Si le respect des mesures barrières dans la lutte contre le Covid-19 n’est déjà pas la chose la mieux partagée au Cameroun, le discours de certains religieux des églises évangéliques de Réveil perturbe le message des autorités. Dans une correspondance adressée aux gouverneurs des régions, le 24 mars, Paul Atanga Nji, ministre de l’Administration territoriale, faisait le constat selon lequel certains de ces lieux de culte «continuent de véhiculer des messages qui vont à l’encontre» des instructions du gouvernement pour barrer la voie à la maladie.
«Certains pasteurs interdisent à leurs fidèles le port du masque, d’autres rejettent le protocole de traitement validé par le gouvernement. D’autres encore, dans une forme de charlatanisme, prétendent que le coronavirus n’existe pas et que, même si cette maladie existerait, il suffirait d’élever des prières pour s’en prémunir», déplore le ministre.
Le miracle contre la science… et la loi!
Dans sa lettre, le ministre instruit aux autorités locales «la fermeture systématique des églises dont les pasteurs tiennent des discours contraires aux mesures édictées par le gouvernement en vue de freiner la propagation du Covid-19».
«Les pasteurs devront en outre être interpellés pour répondre de leurs actes devant les juridictions compétentes», prévient Paul Atanga Nji.

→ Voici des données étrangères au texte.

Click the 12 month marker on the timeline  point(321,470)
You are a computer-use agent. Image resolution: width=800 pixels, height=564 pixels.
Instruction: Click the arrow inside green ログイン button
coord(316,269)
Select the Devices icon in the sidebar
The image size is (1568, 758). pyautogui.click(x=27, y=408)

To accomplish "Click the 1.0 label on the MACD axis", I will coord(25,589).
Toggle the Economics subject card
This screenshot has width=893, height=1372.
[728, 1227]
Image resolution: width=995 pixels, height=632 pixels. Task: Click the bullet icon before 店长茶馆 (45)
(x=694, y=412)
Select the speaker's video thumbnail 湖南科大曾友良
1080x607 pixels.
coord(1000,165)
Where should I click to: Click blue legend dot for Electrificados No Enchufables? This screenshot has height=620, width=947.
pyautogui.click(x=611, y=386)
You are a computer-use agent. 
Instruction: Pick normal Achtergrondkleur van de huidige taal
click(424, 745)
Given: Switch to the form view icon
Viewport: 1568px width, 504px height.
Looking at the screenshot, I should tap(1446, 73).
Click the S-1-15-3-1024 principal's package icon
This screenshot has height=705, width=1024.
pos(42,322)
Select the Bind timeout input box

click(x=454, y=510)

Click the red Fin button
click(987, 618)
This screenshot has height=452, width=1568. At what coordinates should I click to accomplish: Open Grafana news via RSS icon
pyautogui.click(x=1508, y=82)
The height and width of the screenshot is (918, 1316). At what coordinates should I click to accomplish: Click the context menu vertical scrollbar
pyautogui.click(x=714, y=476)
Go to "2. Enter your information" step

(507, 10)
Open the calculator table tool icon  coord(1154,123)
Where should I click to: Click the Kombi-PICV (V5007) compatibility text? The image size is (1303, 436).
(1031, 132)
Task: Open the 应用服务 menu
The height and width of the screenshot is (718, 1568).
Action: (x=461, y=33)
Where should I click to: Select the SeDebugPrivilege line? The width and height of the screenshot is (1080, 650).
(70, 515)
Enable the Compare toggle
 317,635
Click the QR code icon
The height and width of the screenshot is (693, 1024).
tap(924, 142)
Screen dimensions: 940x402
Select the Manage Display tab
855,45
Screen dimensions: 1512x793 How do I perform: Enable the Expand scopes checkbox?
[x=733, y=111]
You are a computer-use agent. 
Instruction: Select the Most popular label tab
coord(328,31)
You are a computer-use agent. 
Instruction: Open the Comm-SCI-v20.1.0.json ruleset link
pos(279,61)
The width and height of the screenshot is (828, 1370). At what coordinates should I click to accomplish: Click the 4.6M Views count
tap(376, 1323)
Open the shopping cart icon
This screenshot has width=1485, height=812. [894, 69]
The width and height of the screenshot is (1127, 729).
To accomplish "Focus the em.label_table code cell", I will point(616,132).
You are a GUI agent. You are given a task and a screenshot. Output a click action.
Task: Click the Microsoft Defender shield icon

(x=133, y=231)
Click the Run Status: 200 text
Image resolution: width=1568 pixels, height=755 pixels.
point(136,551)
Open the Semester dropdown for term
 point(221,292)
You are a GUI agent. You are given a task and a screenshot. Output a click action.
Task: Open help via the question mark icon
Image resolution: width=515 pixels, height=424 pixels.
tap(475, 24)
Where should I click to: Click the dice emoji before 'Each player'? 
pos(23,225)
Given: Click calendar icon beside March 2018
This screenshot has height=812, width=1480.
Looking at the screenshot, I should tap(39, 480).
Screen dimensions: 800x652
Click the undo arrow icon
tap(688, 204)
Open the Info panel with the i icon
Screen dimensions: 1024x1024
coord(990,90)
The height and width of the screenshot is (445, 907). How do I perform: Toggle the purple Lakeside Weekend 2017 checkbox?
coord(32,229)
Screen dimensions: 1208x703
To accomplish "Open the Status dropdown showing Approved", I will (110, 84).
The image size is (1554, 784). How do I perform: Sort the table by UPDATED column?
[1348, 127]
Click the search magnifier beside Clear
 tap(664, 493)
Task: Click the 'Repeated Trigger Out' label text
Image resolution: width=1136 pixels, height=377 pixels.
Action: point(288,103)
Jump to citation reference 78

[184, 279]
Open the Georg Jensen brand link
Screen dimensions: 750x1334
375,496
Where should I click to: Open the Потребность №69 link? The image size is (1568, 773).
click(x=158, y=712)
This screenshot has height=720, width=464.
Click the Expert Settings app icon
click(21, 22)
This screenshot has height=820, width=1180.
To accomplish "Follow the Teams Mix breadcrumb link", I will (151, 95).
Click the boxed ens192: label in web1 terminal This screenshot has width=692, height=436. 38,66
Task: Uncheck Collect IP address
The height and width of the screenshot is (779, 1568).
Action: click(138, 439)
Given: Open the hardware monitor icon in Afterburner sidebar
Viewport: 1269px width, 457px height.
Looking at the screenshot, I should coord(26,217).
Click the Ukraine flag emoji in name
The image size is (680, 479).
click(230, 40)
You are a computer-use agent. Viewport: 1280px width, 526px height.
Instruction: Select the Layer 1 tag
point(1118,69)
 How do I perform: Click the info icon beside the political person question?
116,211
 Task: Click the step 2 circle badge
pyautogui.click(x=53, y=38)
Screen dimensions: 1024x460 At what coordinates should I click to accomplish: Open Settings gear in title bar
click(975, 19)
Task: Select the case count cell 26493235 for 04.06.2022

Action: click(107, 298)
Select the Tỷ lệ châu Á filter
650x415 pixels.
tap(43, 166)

En effet, depuis l’apparition des premiers cas de Covid-19 au Cameroun, sur les conseils de leur gourou ou au nom de leur intime conviction, certains fidèles de ces églises se livrent de plus en plus à des comportements invraisemblables. En août 2020 par exemple, trois candidats, ayant refusé de se soumettre à l’obligation de porter un masque de protection, sur les consignes de leur pasteur, ont été recalés à un examen national au Cameroun. Ce dernier leur aurait interdit d’arborer le masque qu’il considère comme «un gadget du diable». Dans la même veine, de nombreux Camerounais présentant les symptômes du Covid-19 sont décédés à leur domicile, fuyant les hôpitaux ou refusant de se faire dépister. Une attitude enhardie par les prêches de leur pasteur.
«Le discours des pasteurs peut être considéré comme étant en accord avec les croyances des ouailles. Il est évident que les Camerounais ne respectent pas déjà les mesures barrières. Donc ce discours vient s’ajouter à un scepticisme nourri par la théorie du complot sur la maladie et même son vaccin. Inversement, dans d'autres cas, c'est la propension à croire que les maladies sont un châtiment divin qui pousse certains à ne pas être dans la prévention ou à ne pas se faire soigner», analyse l'universitaire au micro de Sputnik.
«C’est dans tout le Cameroun que les mesures barrières sont foulées aux pieds. Mais il faut faire l’effort de respecter les décisions des dirigeants parce que la Bible dit que toute autorité est établie par Dieu. Nous faisons des cultes avec 50 personnes malgré la grandeur de notre salle. Je ne suis pas au courant s’il y a des églises qui ne respectent pas les consignes sanitaires. Néanmoins, cette note ministérielle ne doit pas seulement être focalisée sur les églises. Il faut aussi sanctionner les bars et autres lieux publics où les mesures barrières sont littéralement piétinées», soutient le religieux camerounais.
Explosion des contaminations
Si le discours de certains gourous agace Yaoundé, c’est aussi parce que depuis peu le Cameroun fait face à une flambée des cas de contamination. D’ailleurs, le gouvernement a décidé de réactualiser des mesures de restrictions appliquées en mars 2020 au plus fort de la pandémie.
Le Covid-19 est toujours là, ne baissons pas les bras. Respectons les mesures barrières et portons nos masques en sortant de chez nous. Protégeons nous, protégeons nos familles et protégeons les autres, en vue de continuer à construire notre cher et beau pays le Cameroun
— Dr MANAOUDA MALACHIE (@DrManaouda) March 28, 2021
Le 5 mars, le Premier ministre Joseph Dion Ngute a fait le point sur la situation sanitaire tout en appelant à la vigilance. Fin février, le pays enregistrait plus de 3.000 nouveaux cas de personnes testées positives et 37 décès en une semaine, soit le double des 1.600 contaminations et plus de cinq fois le nombre de décès enregistrés pendant tout le mois de janvier. Le Cameroun compte à ce jour plus de 47.000 cas pour environ 720 morts, faisant du territoire l’un des plus touchés d’Afrique subsaharienne depuis le début de la pandémie.